Please provide any cultural context that would help the Jury understand any cultural, national or regional nuances applicable to this work.

The National Health Service (NHS) has been offering free universal healthcare to all citizens across the United Kingdom for close to 75 years.

Adored by the British public, the service is a source of great national pride and acts as a pillar of equality within the UK, providing free healthcare for all, regardless of wealth or status.

It has always been there for us, whenever we need it. And we’re fiercely defensive of it.

But decades of budget cuts, staff shortages and privatization have taken their toll.

NHS staff are chronically neglected.

The UK's largest survey of the mental health & wellbeing of all NHS staff found that at its best, over half of the NHS frontline workforce is suffering with poor mental health, and at its worst, 30% showed symptoms reflective of probable post-traumatic stress disorder (PTSD).

(NHScheck.org, 2020-2023)

This campaign was developed to shine a light on the scale of the issues plaguing the NHS in order to highlight the need to support those working within it.

Frontline19 exists to provide the interim solution, by providing free psychological support to people working on the frontline. So the primary aim of this campaign was to raise funding so that they could continue to provide vital support to NHS staff.

Secondly, with a general election taking place later this year, the campaign aims to raise awareness of the issue of NHS welfare, and encourage the public to vote with the issue in mind in order to enact lasting change

Write a short summary of what happens in the film

This film presents the distressing reality of a space that the audience has previously not had access to, allowing them to glimpse heartbreaking moments, recreated based on real anecdotes from frontline healthcare workers.

The film opens on security footage of a Paramedic looking into the back of an ambulance

in shock. From here on out, we see a montage of NHS workers breaking down, in spaces where they believe they are alone and nobody can witness their true emotional state.

The film captures staff breaking down outside hospital rooms before composing themselves,

a nurse suffering from an anxiety attack in the back alley of a hospital, staff shaking from the shock of the scenes they have witnessed and employees being abused by patients.

Towards the end of the film, we see healthcare workers putting on a brave face and getting back to work as if nothing is wrong.

Background:

The British public operates under the assumption that the NHS is an infallible institution that will continue to exist to provide free healthcare for all, indefinitely, as an unwavering right.

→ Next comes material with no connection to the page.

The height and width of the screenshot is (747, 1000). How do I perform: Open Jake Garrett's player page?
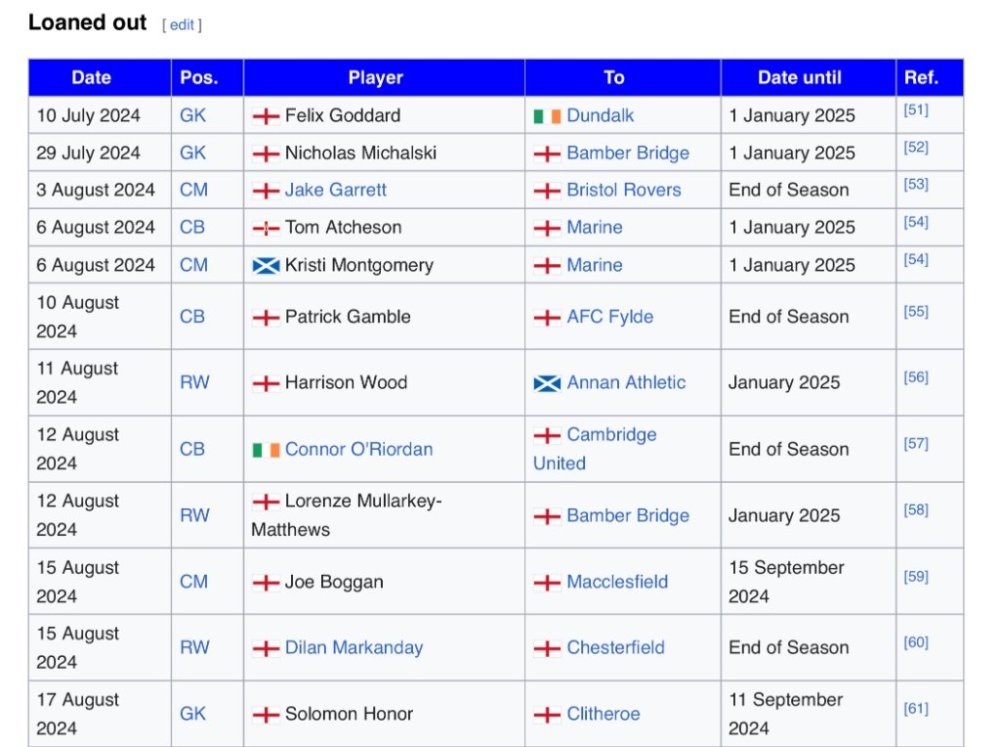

It is a cornerstone of British society. However, with over 50% of NHS workers suffering with mental

health issues and 1 in 4 experiencing suicidal thoughts, workers are being pushed to the brink.

The problem to be solved with this brief was therefore twofold:

We needed to raise awareness for this problem to the British public, who are broadly unaware and we needed to raise funds to continue to run programs and offer the free counselling that the frontline workers are in desperate need of.

This campaign aims to raise funds for Frontline19 to enable them to expand their resources and deliver training to more and more NHS workers.

Describe the Impact:

With the objective of the campaign being twofold, firstly raising awareness for the mental health crisis within the NHS, and secondly, driving donations to provide ongoing support to NHS workers, we’ve already achieved both in the few short weeks that the campaign has been live.

Campaign reach depends entirely on organic media and pro-bono media inventory that is donated to this cause.

Following the film launch on the 9th of April 2024, Frontline19 experienced an online mention uplift of 14,662%.

Organic views of the film cumulatively exceeded 1.1 Million within the first 3 weeks of the campaign across Frontline19 owned pages and accounts sharing the film.

The Channel 4 partnership extended the campaign reach to an audience engaged with the NHS, to approximately 388,000.

With a year on year uplift in donations of 1548%, Frontline19 will be able to provide 2865 hours of life-saving therapy to thousands more NHS staff.